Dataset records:
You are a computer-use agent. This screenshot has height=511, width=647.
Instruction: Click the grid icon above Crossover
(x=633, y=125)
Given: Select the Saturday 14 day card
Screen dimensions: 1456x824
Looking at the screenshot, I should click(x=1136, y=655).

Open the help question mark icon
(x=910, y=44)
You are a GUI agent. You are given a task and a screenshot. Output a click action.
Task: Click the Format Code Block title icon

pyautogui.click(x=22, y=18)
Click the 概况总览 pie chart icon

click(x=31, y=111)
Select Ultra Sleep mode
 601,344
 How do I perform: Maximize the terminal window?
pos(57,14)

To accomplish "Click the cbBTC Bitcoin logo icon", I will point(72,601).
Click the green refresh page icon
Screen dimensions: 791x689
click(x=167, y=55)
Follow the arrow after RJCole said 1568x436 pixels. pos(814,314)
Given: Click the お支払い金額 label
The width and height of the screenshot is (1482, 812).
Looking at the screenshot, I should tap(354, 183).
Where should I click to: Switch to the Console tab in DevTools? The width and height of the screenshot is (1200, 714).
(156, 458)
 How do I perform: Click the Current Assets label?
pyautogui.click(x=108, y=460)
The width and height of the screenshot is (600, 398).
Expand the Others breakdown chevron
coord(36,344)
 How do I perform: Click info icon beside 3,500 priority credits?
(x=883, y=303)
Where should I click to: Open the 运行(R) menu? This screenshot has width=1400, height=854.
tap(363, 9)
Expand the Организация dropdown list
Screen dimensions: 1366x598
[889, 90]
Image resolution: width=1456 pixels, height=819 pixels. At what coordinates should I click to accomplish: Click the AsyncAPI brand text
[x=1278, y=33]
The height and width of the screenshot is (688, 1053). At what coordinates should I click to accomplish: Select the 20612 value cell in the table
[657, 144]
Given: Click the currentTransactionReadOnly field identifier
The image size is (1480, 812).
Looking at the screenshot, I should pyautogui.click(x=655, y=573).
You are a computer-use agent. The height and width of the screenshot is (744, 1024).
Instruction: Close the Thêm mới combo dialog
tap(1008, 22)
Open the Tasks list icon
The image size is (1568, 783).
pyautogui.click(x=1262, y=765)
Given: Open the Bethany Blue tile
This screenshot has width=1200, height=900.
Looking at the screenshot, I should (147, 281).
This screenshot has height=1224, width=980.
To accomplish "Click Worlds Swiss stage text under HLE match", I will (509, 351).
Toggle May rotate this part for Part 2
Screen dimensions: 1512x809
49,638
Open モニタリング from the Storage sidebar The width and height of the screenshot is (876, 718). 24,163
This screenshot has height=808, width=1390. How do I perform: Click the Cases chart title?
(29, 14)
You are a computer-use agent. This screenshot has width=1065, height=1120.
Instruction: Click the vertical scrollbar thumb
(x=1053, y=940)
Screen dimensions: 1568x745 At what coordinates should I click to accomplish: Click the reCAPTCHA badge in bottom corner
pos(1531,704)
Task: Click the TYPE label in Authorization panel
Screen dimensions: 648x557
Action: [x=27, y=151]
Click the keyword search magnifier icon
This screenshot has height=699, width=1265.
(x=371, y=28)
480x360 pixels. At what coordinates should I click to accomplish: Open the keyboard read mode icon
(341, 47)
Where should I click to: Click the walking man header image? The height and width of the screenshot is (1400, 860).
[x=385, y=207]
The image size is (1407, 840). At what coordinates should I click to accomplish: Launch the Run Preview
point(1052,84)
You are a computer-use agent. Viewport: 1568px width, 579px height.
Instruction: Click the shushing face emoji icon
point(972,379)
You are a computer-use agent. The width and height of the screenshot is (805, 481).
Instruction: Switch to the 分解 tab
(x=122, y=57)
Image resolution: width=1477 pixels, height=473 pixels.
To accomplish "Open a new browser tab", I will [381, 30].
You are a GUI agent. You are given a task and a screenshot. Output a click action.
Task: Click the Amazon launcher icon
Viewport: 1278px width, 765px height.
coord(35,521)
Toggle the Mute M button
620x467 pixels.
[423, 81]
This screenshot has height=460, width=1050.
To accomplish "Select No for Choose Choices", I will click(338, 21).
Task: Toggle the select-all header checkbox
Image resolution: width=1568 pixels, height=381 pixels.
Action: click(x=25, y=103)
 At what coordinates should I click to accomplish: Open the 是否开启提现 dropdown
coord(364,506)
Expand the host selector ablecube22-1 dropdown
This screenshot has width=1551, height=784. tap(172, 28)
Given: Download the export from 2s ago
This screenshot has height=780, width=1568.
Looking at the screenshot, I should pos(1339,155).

**WRITTEN REQUEST**
Copy the items above word for word, from the line containing "Where should I click to: Open" through the line containing "Looking at the screenshot, I should (147, 281).", with both of those lines included.

**TASK OUTPUT**
Where should I click to: Open the 运行(R) menu? This screenshot has width=1400, height=854.
tap(363, 9)
Expand the Организация dropdown list
Screen dimensions: 1366x598
[889, 90]
Image resolution: width=1456 pixels, height=819 pixels. At what coordinates should I click to accomplish: Click the AsyncAPI brand text
[x=1278, y=33]
The height and width of the screenshot is (688, 1053). At what coordinates should I click to accomplish: Select the 20612 value cell in the table
[657, 144]
Given: Click the currentTransactionReadOnly field identifier
The image size is (1480, 812).
Looking at the screenshot, I should pyautogui.click(x=655, y=573).
You are a computer-use agent. The height and width of the screenshot is (744, 1024).
Instruction: Close the Thêm mới combo dialog
tap(1008, 22)
Open the Tasks list icon
The image size is (1568, 783).
pyautogui.click(x=1262, y=765)
Given: Open the Bethany Blue tile
This screenshot has width=1200, height=900.
Looking at the screenshot, I should (147, 281).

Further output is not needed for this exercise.